There has been an outbreak of protests across the rebel-held north under the control of Turkish troops. The rebels have an argument. They paid the price for the rebellion with the deaths of half a million people and over a million people who fled the country and lived as refugees in Turkey, Lebanon and Jordan. George Sabra, a well-known anti-Assad rebel wrote on Facebook: “If Cavusoglu is concerned about reconciling with the Syrian regime, that’s his business. As for the Syrians, they have another cause for which they have paid and continue to pay the highest price.

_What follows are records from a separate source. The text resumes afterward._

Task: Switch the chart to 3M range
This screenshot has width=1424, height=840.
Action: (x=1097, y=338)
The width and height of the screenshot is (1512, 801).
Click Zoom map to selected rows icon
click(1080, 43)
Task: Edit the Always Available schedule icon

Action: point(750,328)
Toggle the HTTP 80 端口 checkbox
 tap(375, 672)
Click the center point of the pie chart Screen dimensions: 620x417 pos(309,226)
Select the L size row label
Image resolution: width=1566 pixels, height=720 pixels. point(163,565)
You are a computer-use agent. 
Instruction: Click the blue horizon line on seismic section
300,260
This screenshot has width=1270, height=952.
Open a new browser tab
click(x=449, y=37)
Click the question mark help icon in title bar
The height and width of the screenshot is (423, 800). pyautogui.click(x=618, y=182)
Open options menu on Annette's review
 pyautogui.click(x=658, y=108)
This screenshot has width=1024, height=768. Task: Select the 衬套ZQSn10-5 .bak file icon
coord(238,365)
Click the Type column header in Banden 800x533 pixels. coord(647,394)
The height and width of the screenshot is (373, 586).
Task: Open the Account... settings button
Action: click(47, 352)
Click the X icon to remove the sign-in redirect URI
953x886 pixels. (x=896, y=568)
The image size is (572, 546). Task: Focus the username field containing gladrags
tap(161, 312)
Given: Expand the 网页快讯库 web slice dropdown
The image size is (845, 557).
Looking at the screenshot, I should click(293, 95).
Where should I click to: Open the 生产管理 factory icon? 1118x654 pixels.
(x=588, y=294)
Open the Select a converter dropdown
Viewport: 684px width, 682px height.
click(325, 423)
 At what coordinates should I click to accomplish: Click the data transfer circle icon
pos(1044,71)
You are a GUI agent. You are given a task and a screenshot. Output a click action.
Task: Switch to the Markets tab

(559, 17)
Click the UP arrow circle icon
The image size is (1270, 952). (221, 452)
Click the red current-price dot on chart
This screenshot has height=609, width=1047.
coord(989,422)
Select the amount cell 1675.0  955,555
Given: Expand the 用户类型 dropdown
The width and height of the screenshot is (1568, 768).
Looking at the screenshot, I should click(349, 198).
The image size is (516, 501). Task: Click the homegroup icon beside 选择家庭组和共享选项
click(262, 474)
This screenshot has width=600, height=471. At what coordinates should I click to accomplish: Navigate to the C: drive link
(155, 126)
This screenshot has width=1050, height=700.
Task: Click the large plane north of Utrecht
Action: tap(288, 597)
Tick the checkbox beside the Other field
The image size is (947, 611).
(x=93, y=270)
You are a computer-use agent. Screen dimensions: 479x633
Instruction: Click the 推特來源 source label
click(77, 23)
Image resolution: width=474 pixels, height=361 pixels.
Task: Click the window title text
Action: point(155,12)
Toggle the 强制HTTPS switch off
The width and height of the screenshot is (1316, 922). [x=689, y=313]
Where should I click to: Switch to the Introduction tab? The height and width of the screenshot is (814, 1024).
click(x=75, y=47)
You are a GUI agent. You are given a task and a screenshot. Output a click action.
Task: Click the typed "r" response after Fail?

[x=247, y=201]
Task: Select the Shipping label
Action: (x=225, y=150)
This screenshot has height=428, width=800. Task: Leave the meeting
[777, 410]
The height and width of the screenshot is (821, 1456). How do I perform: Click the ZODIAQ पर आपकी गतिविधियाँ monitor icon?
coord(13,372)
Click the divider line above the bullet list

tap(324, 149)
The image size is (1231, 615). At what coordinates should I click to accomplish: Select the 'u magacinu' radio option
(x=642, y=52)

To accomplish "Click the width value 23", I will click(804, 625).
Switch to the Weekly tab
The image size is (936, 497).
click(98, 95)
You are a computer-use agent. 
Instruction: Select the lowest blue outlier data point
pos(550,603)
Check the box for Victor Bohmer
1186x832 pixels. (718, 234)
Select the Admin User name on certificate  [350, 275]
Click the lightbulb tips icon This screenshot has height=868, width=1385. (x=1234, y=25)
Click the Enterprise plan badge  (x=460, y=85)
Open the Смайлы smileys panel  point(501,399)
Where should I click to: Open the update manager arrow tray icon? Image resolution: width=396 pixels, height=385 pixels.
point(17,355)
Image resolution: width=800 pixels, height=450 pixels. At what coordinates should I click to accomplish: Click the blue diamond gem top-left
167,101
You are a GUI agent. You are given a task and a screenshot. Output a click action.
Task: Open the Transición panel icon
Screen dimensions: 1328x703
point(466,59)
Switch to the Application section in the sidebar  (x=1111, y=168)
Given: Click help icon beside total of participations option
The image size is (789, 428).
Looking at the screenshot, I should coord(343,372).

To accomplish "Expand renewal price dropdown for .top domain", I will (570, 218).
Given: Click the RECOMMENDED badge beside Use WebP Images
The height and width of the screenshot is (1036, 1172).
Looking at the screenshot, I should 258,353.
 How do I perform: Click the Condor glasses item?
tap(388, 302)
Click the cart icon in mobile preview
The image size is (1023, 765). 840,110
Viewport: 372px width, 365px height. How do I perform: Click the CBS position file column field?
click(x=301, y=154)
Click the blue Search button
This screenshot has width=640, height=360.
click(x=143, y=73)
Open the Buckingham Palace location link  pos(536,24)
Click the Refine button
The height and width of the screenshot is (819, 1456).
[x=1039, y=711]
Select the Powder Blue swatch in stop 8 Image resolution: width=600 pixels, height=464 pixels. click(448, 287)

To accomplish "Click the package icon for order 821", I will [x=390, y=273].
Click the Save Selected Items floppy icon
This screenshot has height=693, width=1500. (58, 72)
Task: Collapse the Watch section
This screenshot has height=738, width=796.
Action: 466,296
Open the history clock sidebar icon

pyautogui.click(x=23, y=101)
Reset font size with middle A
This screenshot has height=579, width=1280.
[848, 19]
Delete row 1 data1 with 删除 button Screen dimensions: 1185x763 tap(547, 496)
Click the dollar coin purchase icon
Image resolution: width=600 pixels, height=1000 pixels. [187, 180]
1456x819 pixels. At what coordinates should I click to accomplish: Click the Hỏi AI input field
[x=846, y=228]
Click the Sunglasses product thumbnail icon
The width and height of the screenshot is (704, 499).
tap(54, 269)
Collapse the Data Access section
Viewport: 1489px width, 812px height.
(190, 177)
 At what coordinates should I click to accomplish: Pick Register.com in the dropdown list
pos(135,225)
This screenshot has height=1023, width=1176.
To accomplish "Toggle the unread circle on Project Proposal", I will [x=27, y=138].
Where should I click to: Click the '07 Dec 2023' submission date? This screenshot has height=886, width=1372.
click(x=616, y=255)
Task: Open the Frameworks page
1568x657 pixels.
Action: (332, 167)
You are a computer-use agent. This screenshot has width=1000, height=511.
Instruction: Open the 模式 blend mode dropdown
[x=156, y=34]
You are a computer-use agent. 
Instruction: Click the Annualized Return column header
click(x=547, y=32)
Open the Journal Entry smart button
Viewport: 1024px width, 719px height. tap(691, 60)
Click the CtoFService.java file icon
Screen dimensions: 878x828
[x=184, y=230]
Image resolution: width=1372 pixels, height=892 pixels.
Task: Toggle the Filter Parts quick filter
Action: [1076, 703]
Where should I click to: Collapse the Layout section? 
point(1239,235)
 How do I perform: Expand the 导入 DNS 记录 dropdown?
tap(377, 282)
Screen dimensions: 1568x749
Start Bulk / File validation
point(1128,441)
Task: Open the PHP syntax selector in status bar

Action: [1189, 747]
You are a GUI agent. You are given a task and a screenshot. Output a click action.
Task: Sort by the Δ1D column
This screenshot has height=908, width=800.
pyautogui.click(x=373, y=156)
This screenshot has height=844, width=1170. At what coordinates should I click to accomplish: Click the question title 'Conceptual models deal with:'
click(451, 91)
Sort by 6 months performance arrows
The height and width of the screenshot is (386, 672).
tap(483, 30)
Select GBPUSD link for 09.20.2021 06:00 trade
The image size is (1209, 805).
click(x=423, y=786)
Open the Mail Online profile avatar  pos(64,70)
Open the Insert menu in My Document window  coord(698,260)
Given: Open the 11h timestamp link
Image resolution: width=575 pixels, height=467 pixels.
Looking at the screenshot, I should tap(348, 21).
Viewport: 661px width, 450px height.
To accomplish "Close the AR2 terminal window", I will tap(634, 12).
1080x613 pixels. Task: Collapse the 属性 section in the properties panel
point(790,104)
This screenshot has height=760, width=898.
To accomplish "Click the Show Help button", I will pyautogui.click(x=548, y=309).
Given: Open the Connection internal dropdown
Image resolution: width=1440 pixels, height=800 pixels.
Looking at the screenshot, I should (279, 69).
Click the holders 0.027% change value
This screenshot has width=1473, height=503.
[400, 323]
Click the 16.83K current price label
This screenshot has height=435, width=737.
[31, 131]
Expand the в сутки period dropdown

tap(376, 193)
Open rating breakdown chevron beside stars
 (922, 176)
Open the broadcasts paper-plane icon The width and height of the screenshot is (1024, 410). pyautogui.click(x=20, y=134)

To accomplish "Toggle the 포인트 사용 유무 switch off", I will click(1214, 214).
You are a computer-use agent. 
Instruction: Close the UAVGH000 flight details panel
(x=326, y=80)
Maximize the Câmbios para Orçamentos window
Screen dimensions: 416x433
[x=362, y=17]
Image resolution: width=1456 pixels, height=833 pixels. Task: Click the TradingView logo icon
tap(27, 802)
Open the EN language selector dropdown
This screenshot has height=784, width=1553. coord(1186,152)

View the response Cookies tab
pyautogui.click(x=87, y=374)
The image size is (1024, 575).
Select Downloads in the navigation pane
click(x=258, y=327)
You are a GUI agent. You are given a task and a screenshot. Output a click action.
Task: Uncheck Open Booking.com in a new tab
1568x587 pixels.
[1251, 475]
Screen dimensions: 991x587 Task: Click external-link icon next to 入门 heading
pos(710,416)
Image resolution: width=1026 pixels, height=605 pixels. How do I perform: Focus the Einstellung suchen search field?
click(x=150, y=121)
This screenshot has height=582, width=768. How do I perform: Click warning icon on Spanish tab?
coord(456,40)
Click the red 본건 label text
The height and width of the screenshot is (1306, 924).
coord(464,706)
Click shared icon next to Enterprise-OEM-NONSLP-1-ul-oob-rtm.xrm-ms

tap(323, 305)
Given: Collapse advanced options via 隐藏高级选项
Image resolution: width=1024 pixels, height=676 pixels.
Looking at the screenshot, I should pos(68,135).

Cavusoglu said he had a brief meeting with his Syrian counterpart Faisal Al-Meqdad in Belgrade, and that Turkish and Syrian intelligence services were in contact. He said there was, however, no meeting between Turkish President Recep Tayyip Erdogan and Syrian President Bashar Assad, despite Russia pressing Turkey for such a meeting. Cavusoglu said that Turkey will however continue to fight against terrorism in Syria, and this is a sign that Turkey will fight Kurdish rebels in Syria although the Kurds are fighting against Assad. Turkey fears that the Kurds of Syria and the Kurds of Iran will unite to fight against Ankara as well as against Damascus.
Turkey is a member of the North Atlantic Treaty Organization (NATO), but it is also close to Russia. In the war in Ukraine, Turkey acted as an intermediary between Russia and Ukraine and helped facilitate the export of grain from Ukraine via the Black Sea. Neither America nor NATO objected to Turkey playing the role of intermediary. But Turkey’s position on Turkey has been problematic because it does not toe the line of either Russia or America. Cavusoglu’s statement should be seen in the context of Turkey’s concerns against the Kurds.
Whatever his political motives for encouraging reconciliation between the rebels and the Syrian regime, it may not be acceptable to rival camps in Syria. One of the reasons for the outbreak of the 2011 civil war in Syria following the 2011 Arab Spring uprisings was Bashar Assad’s refusal to cede ground to legitimate rebel grievances. It is unwilling to share political space and political power with others in a democratic configuration. His Baath Party, with its socialist creed, has been the only ruling party in Syria since his father, Hafez Assad, took over the political reins in 1971. The elder Assad aligned himself with the then Soviet Union to strengthen Syria’s military strength. And the Syrian-Russian alliance continues in the post-Soviet period. His son is now stuck in the old political groove, although for a time it looked like he would break Syria out of the old Cold War mould.